Task requirements — Once the line containing "Where should I" is found in the data below, repeat it and every later line exactly, leaving the pictures out.

___ Data provided ___

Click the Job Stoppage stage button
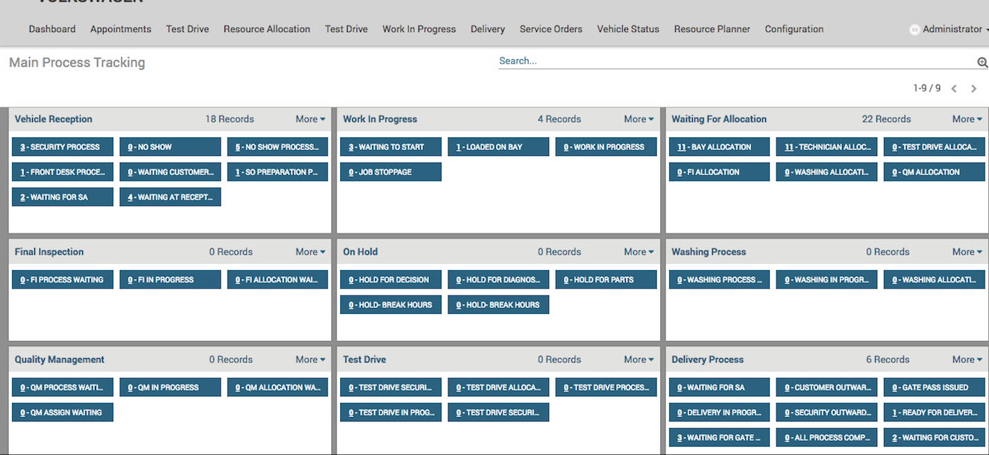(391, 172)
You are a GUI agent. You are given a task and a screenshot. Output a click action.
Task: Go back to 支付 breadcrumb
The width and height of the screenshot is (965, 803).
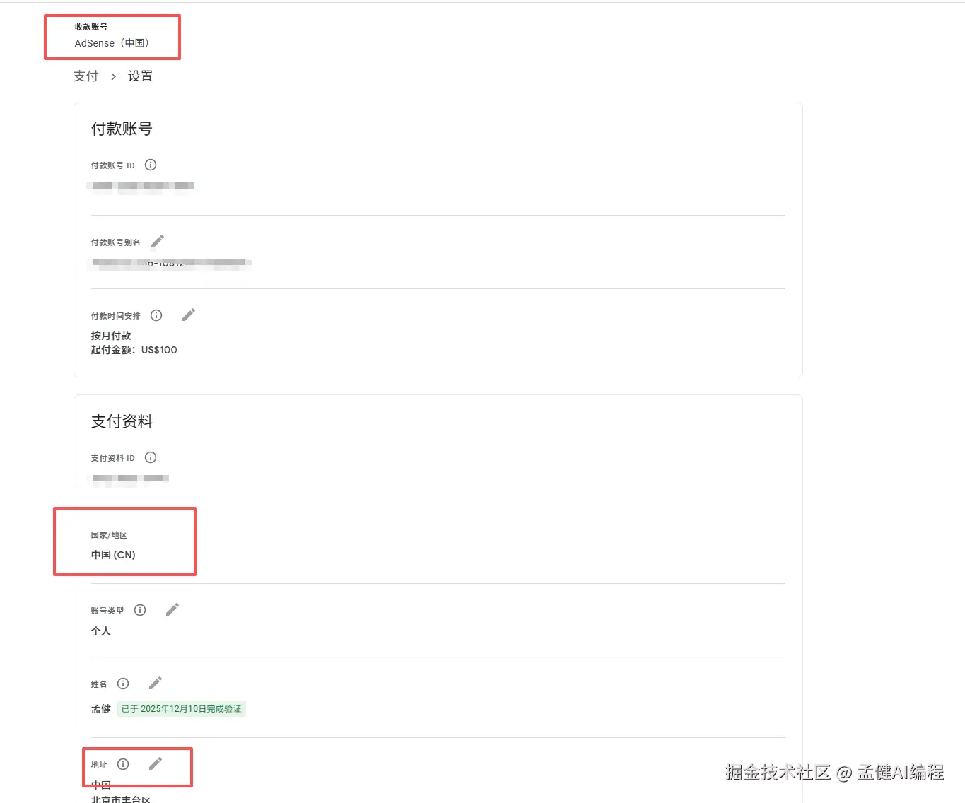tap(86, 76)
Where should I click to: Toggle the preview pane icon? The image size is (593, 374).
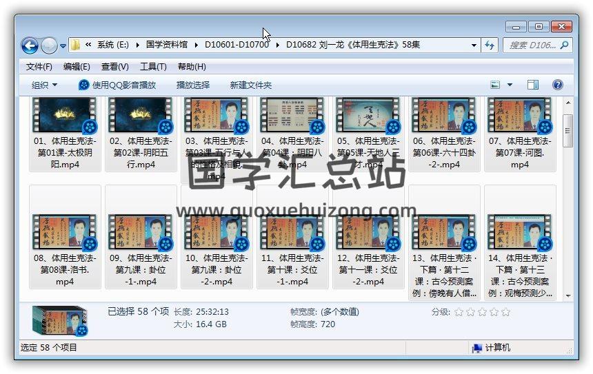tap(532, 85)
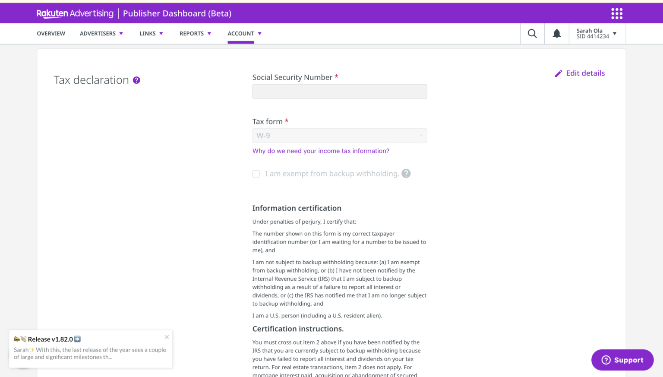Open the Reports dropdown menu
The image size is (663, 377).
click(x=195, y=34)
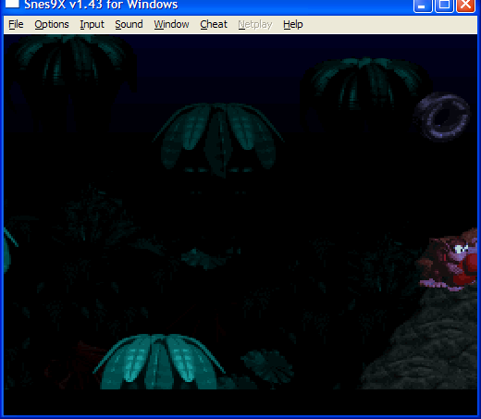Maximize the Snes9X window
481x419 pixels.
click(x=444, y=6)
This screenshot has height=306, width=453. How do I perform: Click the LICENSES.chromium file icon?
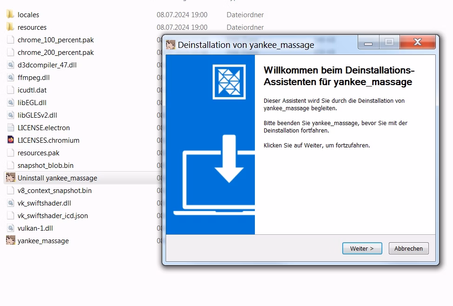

___

Solution to this task —
Where should I click to: Toggle the preview pane icon? The image size is (593, 374).
tap(532, 85)
Open the Reports dropdown menu
The image size is (663, 377).
click(x=195, y=34)
Maximize the Snes9X window
481x419 pixels.
click(x=444, y=6)
This screenshot has height=306, width=453. How do I perform: Click the LICENSES.chromium file icon?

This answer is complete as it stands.